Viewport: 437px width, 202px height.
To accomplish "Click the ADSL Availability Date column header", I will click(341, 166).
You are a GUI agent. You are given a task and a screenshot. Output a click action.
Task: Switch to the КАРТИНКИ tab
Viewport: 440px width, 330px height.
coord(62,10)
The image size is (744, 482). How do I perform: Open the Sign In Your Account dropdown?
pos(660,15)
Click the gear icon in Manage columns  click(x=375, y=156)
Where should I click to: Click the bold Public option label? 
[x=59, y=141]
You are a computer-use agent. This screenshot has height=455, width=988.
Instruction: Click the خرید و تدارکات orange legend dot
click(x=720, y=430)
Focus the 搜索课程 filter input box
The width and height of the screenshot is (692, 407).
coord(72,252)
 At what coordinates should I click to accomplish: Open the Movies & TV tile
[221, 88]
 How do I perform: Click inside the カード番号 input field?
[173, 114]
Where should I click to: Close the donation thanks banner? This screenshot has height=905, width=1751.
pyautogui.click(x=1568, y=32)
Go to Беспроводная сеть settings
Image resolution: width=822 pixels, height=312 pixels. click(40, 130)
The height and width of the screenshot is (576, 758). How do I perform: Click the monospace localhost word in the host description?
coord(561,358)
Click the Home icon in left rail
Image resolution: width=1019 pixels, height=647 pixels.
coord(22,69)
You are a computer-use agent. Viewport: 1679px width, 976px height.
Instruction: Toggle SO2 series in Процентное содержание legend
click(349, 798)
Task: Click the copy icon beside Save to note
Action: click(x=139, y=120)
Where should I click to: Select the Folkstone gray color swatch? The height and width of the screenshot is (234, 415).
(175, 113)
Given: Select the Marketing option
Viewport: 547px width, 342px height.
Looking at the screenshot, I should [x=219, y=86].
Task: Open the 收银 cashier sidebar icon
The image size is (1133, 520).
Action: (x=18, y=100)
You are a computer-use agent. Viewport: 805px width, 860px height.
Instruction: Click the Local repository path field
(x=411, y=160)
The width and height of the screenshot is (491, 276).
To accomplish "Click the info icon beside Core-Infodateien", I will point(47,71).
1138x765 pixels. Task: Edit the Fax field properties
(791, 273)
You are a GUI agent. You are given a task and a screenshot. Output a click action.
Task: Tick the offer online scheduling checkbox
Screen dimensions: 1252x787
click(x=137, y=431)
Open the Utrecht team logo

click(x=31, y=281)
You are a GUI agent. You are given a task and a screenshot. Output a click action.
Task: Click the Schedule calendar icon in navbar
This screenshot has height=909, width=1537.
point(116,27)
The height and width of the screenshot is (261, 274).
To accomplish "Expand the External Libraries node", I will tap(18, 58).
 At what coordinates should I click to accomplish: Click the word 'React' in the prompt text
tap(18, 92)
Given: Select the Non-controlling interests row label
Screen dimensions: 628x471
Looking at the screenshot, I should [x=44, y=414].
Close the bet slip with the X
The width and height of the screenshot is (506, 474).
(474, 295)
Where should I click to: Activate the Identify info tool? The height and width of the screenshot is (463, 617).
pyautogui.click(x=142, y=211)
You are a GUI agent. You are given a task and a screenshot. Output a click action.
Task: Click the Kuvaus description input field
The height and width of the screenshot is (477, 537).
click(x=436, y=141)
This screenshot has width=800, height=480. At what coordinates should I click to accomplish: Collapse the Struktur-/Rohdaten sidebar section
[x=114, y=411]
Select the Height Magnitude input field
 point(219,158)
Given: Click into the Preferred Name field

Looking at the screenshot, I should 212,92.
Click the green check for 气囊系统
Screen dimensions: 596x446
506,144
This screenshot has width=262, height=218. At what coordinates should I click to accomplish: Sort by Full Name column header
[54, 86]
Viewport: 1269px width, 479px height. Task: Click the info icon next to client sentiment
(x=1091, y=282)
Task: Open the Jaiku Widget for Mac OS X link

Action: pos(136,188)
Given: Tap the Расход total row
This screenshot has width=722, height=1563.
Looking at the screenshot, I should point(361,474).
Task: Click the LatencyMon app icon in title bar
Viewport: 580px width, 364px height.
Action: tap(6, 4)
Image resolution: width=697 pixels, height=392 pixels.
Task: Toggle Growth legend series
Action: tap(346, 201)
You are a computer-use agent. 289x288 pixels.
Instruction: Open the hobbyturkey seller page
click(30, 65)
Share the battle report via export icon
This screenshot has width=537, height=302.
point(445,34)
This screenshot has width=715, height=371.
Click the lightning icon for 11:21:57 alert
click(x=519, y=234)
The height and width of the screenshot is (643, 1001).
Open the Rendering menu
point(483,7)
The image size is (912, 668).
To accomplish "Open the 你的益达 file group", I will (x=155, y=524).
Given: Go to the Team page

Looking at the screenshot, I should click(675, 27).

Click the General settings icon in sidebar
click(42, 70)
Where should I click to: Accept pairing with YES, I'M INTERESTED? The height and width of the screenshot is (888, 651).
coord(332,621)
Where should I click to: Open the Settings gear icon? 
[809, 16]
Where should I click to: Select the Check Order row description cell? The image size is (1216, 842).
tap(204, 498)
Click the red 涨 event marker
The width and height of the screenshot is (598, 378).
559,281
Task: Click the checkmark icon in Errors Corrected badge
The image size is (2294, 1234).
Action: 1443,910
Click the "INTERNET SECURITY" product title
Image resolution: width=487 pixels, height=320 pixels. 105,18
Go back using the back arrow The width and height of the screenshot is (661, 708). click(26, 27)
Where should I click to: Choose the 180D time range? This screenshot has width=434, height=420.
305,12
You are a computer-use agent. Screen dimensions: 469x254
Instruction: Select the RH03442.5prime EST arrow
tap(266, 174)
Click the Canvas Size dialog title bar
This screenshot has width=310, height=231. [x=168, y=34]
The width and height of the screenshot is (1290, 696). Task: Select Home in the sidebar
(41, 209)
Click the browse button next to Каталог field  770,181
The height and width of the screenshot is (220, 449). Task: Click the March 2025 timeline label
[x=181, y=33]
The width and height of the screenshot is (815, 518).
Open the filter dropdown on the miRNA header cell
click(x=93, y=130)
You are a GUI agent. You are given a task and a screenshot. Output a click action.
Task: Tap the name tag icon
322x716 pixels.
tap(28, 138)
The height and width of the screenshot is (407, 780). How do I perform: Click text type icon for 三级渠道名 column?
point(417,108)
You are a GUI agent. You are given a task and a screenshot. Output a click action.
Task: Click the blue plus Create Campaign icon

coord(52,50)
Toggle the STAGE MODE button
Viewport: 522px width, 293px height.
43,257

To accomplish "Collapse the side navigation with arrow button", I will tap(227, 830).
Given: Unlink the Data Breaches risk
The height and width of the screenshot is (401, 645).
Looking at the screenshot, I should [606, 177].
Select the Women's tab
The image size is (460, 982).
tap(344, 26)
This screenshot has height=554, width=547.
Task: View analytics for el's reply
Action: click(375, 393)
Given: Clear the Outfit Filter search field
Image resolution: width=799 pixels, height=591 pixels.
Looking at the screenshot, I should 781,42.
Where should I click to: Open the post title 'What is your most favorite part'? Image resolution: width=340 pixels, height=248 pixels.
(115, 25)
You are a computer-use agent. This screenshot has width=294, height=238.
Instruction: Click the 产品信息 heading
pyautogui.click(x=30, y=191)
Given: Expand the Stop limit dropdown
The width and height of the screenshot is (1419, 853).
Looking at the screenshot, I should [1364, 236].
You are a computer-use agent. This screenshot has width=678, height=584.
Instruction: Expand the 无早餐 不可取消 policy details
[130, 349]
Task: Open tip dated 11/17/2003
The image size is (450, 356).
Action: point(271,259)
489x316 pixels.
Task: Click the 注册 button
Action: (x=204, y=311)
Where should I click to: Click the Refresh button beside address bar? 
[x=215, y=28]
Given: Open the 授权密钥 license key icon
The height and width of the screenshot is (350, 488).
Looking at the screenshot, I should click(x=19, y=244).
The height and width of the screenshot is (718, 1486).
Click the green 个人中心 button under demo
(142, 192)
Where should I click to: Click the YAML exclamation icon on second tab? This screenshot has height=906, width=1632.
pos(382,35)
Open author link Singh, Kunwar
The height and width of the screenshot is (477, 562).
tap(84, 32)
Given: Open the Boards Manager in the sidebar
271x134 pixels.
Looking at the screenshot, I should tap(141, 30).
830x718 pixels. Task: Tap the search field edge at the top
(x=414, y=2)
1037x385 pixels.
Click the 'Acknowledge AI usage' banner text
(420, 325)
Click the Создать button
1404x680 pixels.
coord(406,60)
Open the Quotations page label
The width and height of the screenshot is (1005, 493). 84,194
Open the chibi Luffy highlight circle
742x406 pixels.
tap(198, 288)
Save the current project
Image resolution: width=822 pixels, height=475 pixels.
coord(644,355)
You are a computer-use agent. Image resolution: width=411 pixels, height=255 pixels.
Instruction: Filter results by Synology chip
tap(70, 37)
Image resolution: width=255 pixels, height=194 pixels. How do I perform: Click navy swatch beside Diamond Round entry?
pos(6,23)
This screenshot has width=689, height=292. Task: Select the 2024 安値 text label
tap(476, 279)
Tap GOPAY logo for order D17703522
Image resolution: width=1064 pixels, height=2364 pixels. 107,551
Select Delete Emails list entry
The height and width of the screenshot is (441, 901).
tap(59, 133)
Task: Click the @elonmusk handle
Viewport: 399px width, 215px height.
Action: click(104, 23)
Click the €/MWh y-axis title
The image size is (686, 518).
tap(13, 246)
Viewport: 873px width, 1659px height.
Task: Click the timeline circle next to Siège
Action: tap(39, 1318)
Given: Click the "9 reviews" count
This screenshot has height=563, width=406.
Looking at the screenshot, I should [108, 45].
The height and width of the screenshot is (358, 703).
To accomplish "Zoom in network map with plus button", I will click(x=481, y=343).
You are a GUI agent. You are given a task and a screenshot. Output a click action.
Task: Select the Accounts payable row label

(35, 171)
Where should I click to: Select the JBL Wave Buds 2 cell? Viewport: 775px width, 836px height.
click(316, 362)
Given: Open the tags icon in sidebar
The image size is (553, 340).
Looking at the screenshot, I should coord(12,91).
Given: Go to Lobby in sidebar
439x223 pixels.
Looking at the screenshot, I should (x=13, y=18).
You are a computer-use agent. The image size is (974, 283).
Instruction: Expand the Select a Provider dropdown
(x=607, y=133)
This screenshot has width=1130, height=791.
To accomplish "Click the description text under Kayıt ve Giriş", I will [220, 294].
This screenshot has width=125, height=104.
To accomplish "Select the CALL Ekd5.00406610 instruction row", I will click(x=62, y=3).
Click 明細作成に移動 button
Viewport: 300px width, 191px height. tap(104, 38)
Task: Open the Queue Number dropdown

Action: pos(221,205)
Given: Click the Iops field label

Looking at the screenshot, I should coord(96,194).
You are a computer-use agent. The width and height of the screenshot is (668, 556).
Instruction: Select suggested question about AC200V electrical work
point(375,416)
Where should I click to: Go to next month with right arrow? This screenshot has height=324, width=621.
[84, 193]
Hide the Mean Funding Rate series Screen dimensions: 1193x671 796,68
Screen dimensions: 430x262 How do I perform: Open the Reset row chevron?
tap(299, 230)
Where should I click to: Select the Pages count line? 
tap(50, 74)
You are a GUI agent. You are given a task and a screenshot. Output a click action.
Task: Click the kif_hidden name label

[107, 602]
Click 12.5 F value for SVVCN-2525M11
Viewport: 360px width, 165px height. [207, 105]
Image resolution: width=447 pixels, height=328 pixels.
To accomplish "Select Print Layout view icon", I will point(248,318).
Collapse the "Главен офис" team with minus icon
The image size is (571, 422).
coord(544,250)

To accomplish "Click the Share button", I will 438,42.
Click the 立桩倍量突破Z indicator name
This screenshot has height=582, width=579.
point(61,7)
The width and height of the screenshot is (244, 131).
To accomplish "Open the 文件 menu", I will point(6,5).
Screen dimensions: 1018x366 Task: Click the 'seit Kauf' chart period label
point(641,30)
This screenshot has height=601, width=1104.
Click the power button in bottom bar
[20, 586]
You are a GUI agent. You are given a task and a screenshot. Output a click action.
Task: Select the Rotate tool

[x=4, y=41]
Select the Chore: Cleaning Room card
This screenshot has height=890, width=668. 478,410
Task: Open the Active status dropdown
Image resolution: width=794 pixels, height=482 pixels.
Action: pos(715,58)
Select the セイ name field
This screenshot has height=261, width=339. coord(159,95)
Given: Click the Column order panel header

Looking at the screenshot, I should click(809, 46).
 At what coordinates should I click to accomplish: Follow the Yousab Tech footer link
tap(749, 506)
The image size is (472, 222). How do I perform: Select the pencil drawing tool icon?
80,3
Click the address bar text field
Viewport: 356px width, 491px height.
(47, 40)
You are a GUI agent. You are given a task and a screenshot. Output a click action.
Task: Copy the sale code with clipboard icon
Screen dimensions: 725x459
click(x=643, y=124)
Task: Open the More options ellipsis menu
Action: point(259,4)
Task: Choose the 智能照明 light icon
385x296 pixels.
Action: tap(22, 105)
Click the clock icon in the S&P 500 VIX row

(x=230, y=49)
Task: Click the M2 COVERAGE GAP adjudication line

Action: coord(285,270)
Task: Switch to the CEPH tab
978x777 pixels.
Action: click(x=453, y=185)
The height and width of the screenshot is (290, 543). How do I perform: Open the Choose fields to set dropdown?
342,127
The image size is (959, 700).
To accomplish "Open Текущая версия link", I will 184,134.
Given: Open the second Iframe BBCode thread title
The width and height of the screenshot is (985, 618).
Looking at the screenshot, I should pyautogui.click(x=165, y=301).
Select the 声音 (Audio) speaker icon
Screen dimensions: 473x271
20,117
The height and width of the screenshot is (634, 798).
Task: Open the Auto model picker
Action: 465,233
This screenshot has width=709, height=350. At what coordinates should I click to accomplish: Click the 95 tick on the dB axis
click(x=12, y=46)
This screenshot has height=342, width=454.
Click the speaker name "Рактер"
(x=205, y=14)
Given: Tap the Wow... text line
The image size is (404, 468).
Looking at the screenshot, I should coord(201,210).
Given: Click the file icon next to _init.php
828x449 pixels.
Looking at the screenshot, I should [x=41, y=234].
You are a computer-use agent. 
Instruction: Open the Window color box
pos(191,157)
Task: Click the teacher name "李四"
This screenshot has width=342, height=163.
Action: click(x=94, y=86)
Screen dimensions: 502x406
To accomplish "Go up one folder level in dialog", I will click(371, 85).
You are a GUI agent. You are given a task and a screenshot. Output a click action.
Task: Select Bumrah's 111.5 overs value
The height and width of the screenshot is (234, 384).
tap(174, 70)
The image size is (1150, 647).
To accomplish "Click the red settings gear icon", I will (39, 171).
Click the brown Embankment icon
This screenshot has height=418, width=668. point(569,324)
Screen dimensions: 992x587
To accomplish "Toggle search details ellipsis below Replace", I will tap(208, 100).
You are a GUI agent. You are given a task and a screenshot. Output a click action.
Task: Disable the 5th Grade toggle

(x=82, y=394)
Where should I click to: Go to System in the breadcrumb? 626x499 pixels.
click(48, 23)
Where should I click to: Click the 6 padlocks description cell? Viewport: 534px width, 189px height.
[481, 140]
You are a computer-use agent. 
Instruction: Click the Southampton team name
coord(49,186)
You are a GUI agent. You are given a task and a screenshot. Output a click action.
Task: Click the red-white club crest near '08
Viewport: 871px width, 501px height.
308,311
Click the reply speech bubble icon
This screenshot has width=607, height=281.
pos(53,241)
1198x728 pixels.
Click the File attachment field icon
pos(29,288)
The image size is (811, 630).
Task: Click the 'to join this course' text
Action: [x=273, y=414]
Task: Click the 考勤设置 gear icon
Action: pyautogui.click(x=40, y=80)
▬▬▬
Scan the entries above for the line containing "Task: Choose the 智能照明 light icon", and copy it and all lines after it exactly, down to and including the line containing "The image size is (959, 700).".

Task: Choose the 智能照明 light icon
385x296 pixels.
Action: tap(22, 105)
Click the clock icon in the S&P 500 VIX row

(x=230, y=49)
Task: Click the M2 COVERAGE GAP adjudication line

Action: coord(285,270)
Task: Switch to the CEPH tab
978x777 pixels.
Action: click(x=453, y=185)
The height and width of the screenshot is (290, 543). How do I perform: Open the Choose fields to set dropdown?
342,127
The image size is (959, 700).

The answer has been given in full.